*** Block opens ***

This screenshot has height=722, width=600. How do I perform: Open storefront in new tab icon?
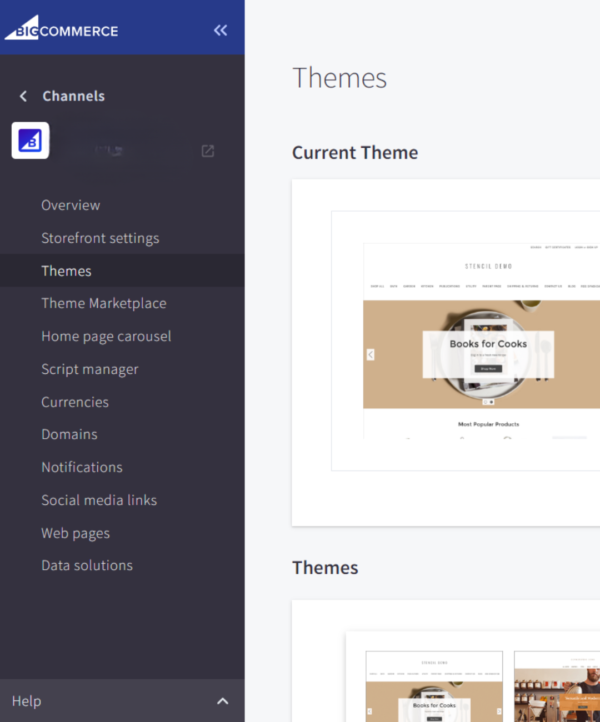coord(208,151)
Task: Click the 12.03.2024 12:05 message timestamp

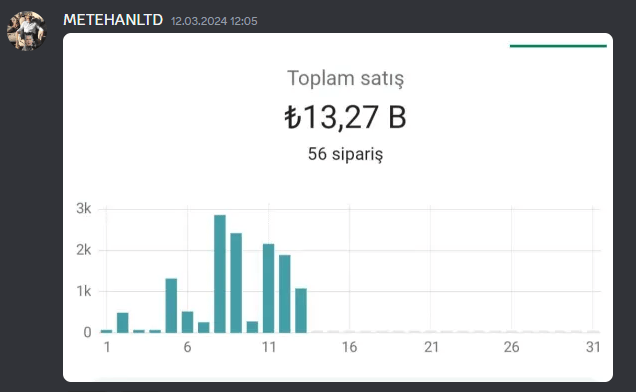Action: click(x=214, y=21)
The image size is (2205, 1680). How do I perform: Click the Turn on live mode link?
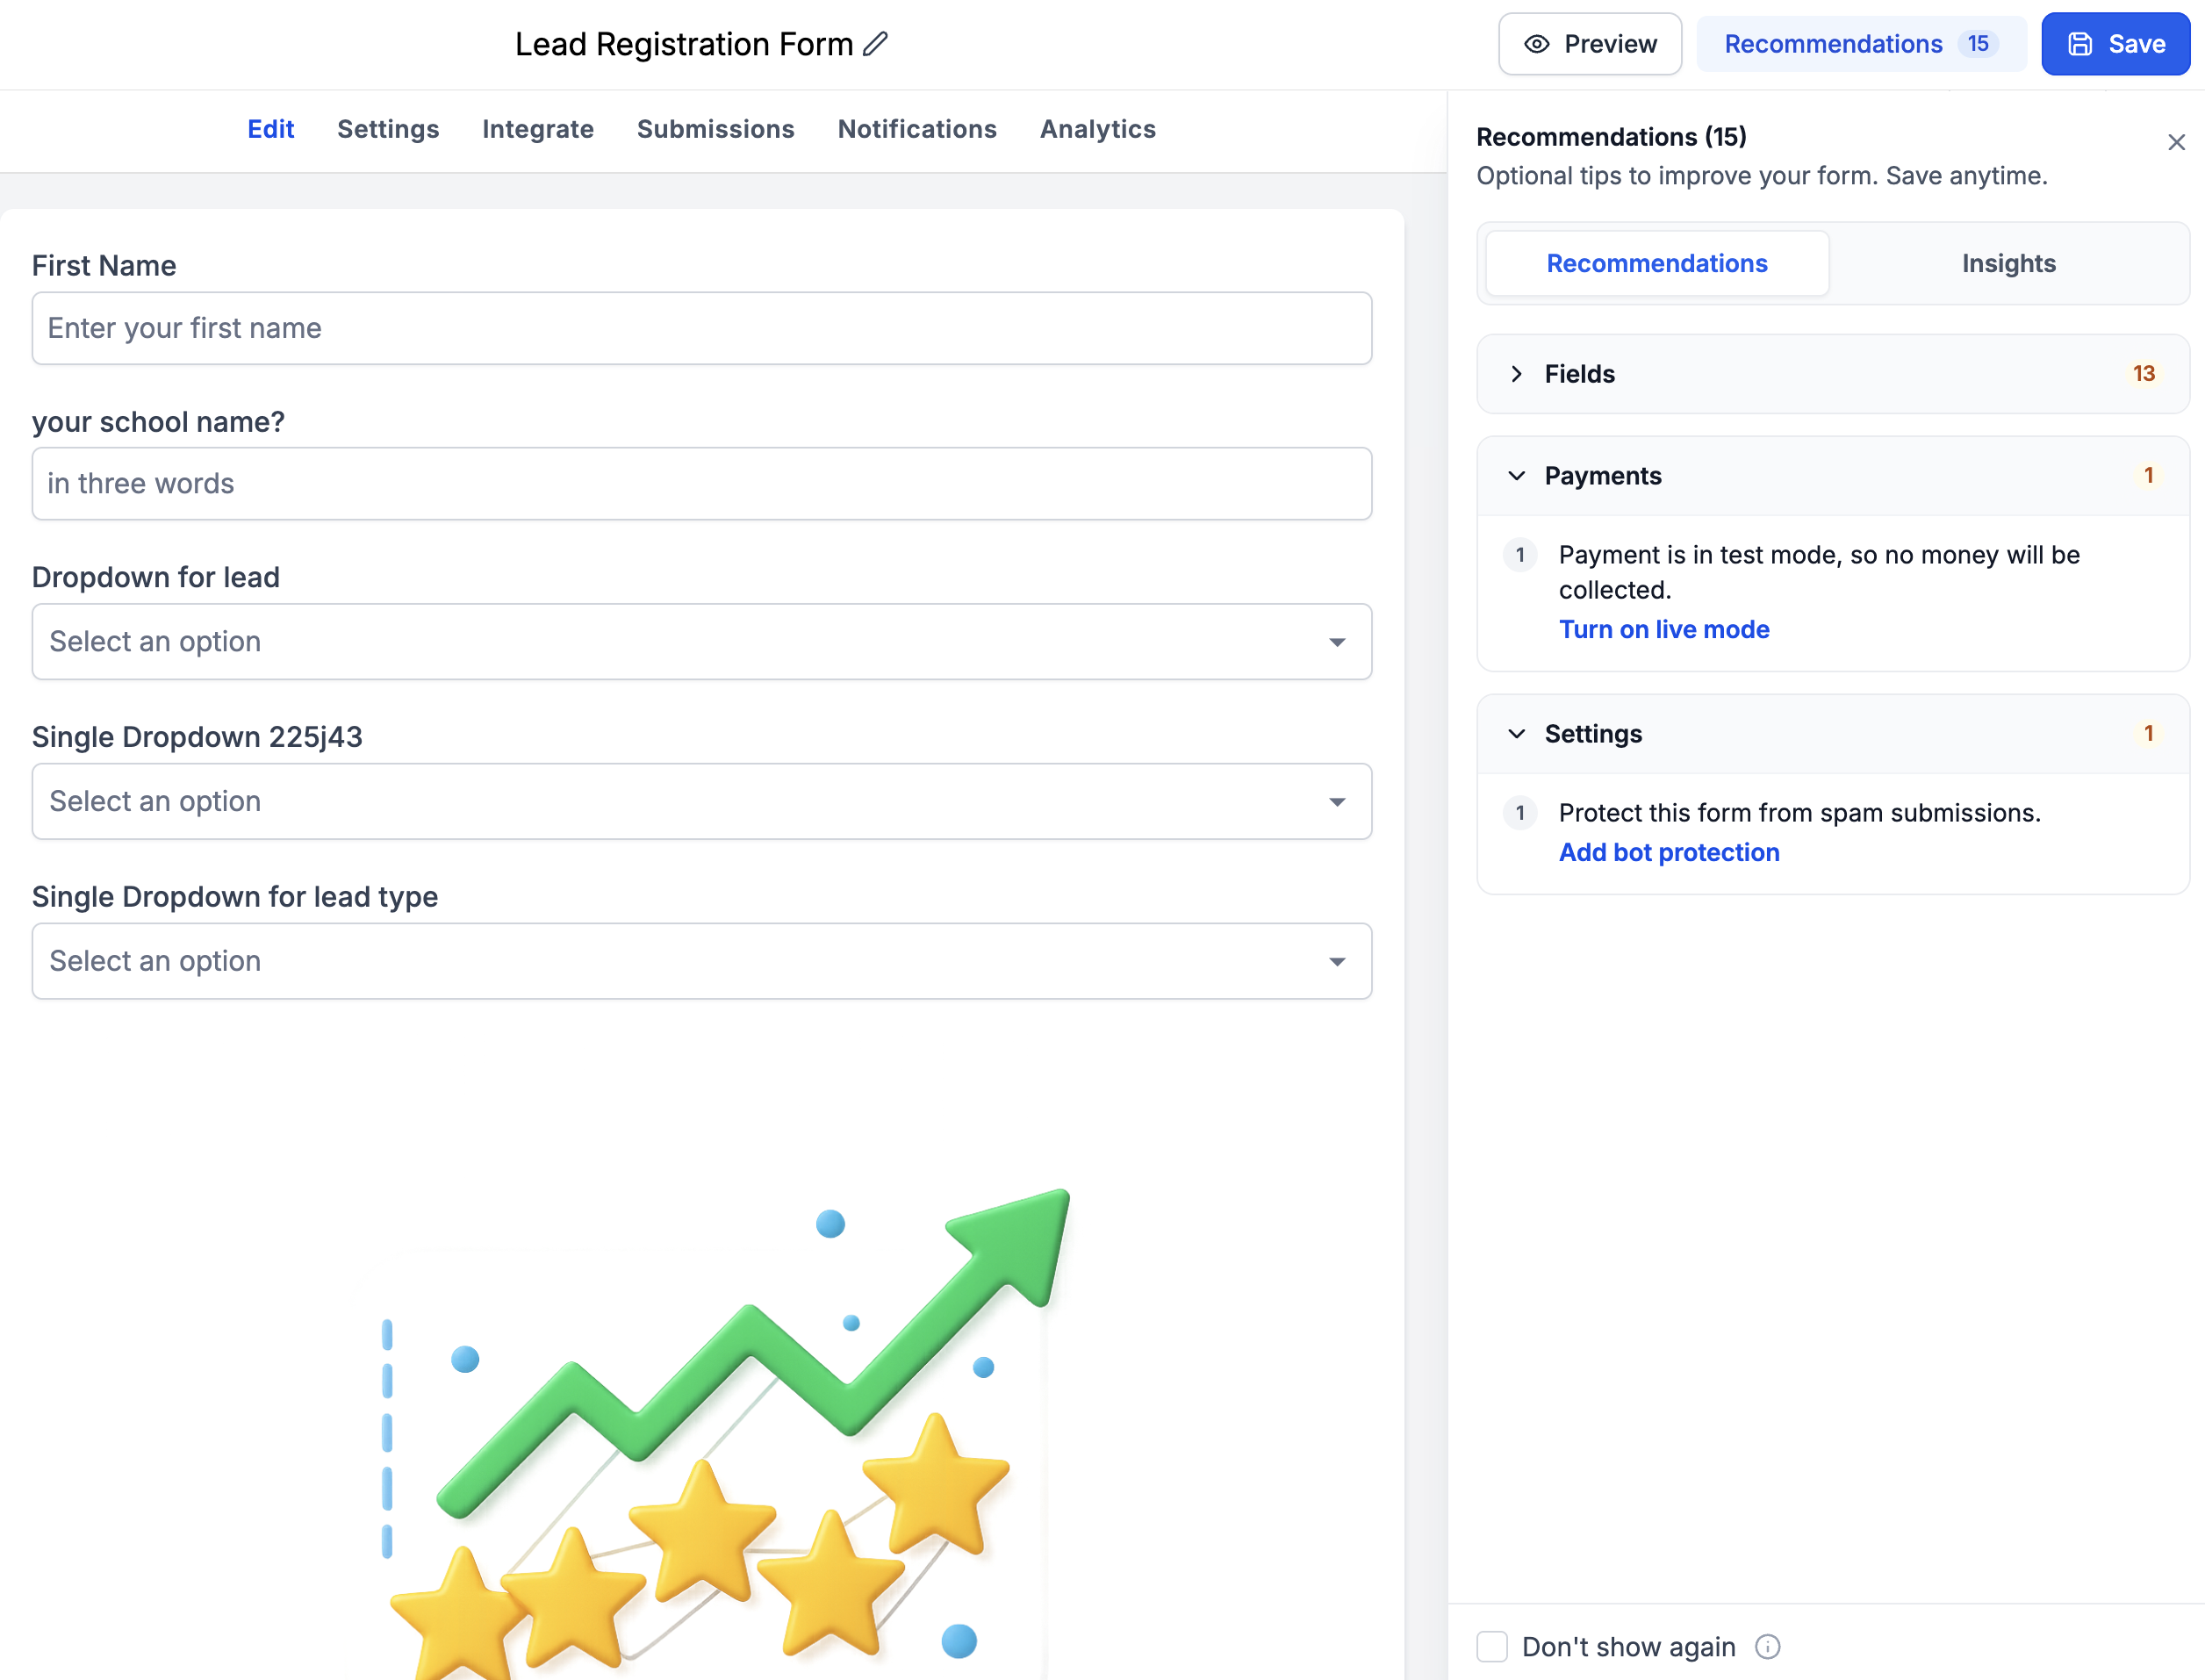click(x=1664, y=630)

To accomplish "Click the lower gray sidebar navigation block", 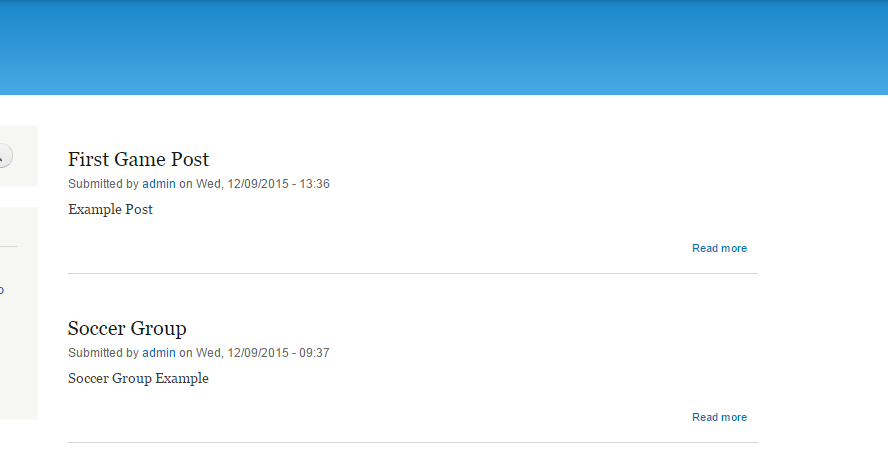I will 19,313.
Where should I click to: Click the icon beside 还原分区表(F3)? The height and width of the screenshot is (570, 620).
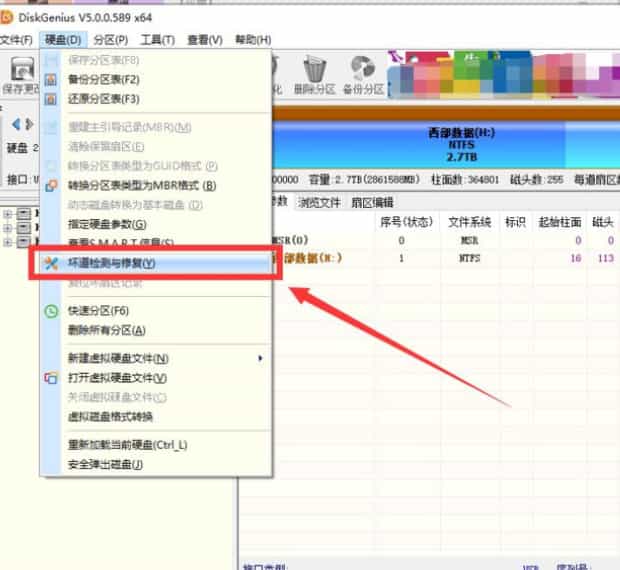point(52,99)
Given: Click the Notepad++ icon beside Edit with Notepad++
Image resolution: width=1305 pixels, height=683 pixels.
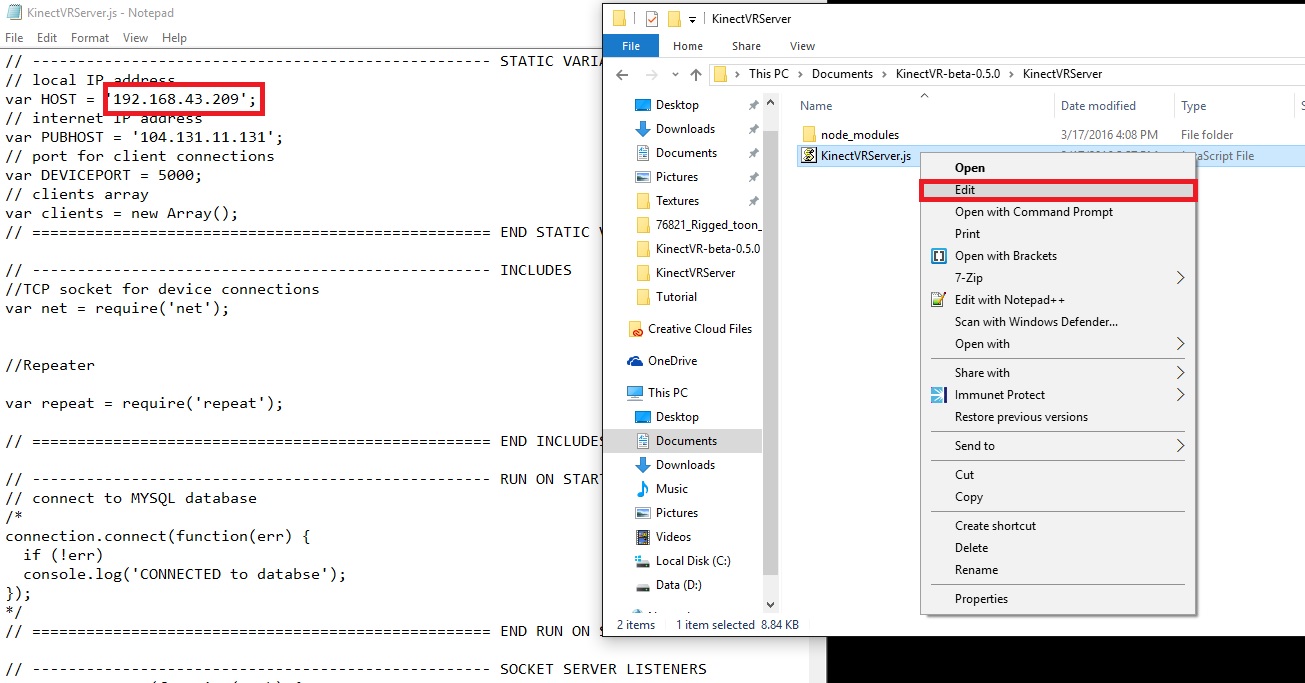Looking at the screenshot, I should (938, 300).
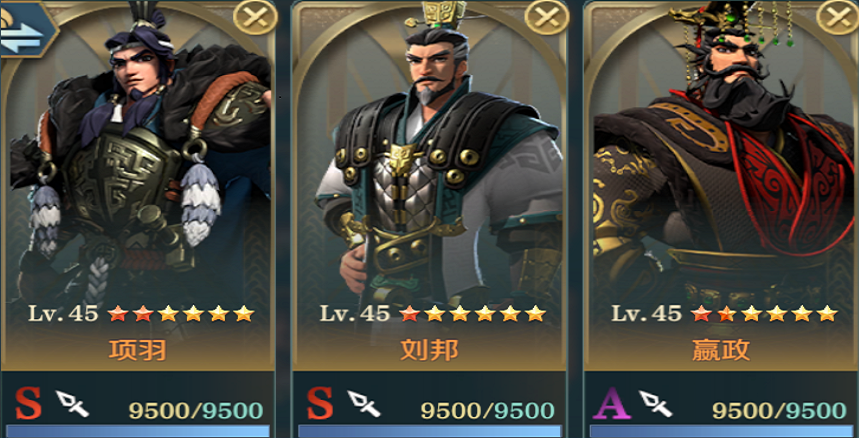
Task: Click 嬴政's 9500/9500 troop count
Action: (x=778, y=410)
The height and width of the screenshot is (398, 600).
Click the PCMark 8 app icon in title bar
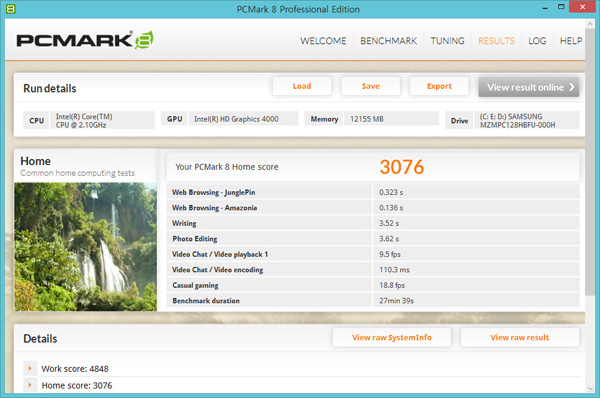point(11,9)
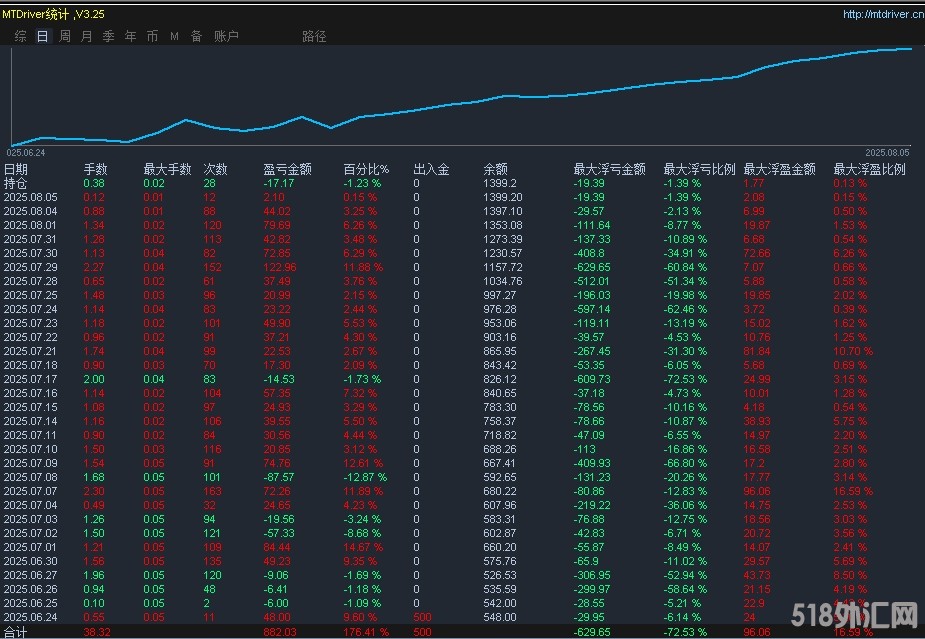Click the 最大浮亏金额 column header

(x=609, y=169)
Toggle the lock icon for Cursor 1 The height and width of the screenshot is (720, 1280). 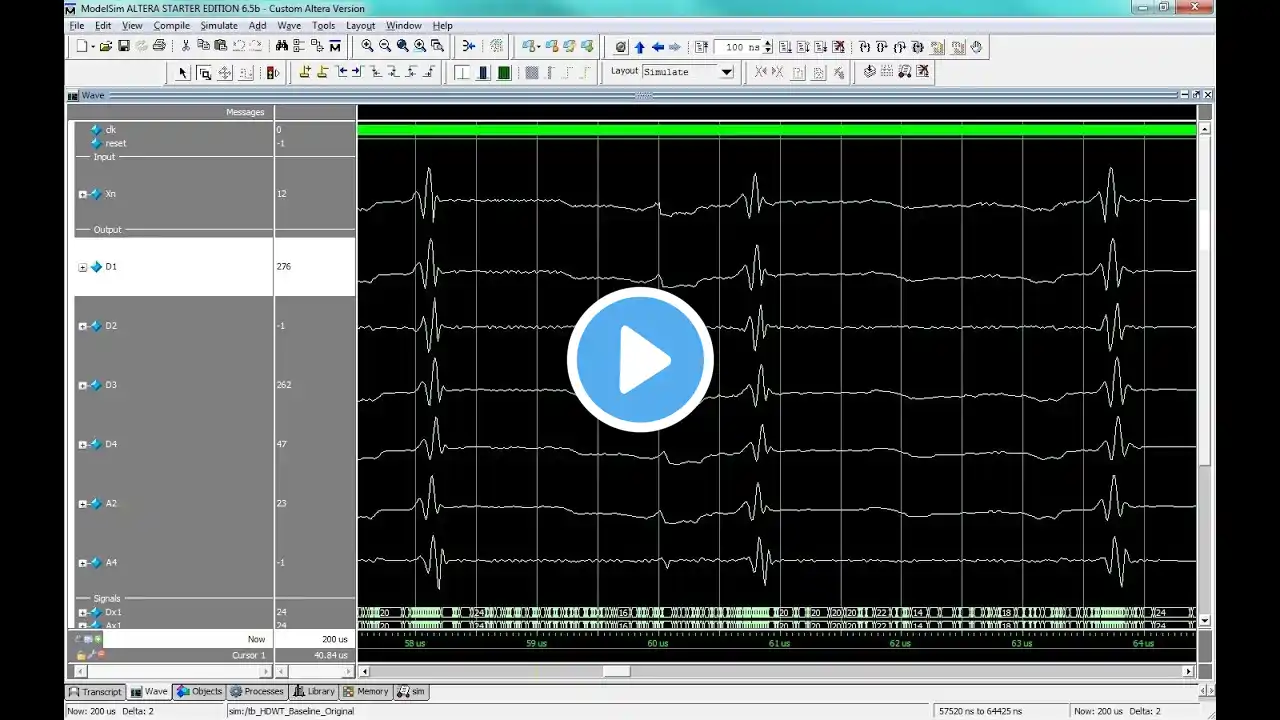click(x=82, y=656)
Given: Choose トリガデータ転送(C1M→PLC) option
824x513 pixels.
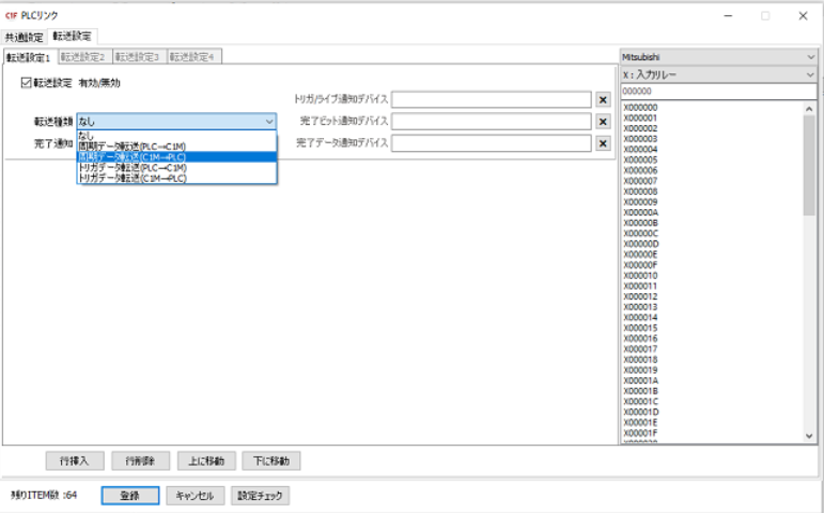Looking at the screenshot, I should tap(132, 178).
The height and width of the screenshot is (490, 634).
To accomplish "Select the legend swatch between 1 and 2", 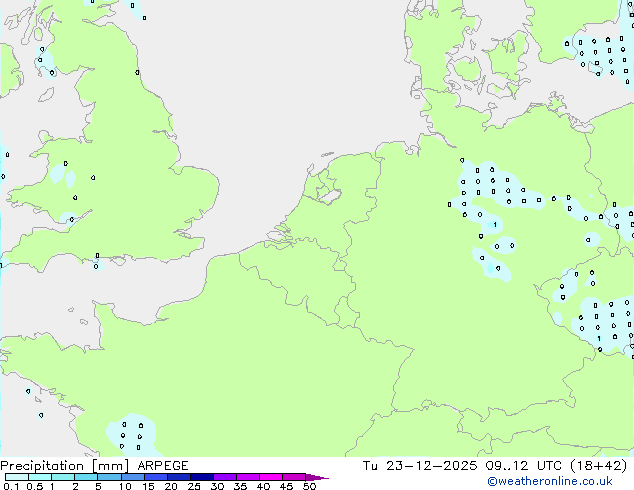I will pos(63,478).
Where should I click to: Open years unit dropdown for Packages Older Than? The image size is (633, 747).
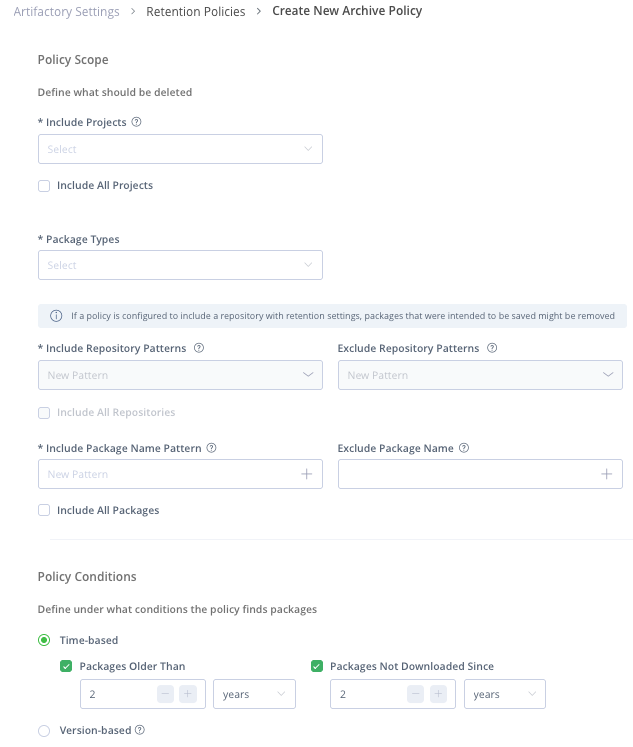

*** Block closes ***

Assignment:
Lines from the entries that contain the string "Given" must be found and copied.

Task response:
Given: Click the Notepad++ icon beside Edit with Notepad++
Given: Choose トリガデータ転送(C1M→PLC) option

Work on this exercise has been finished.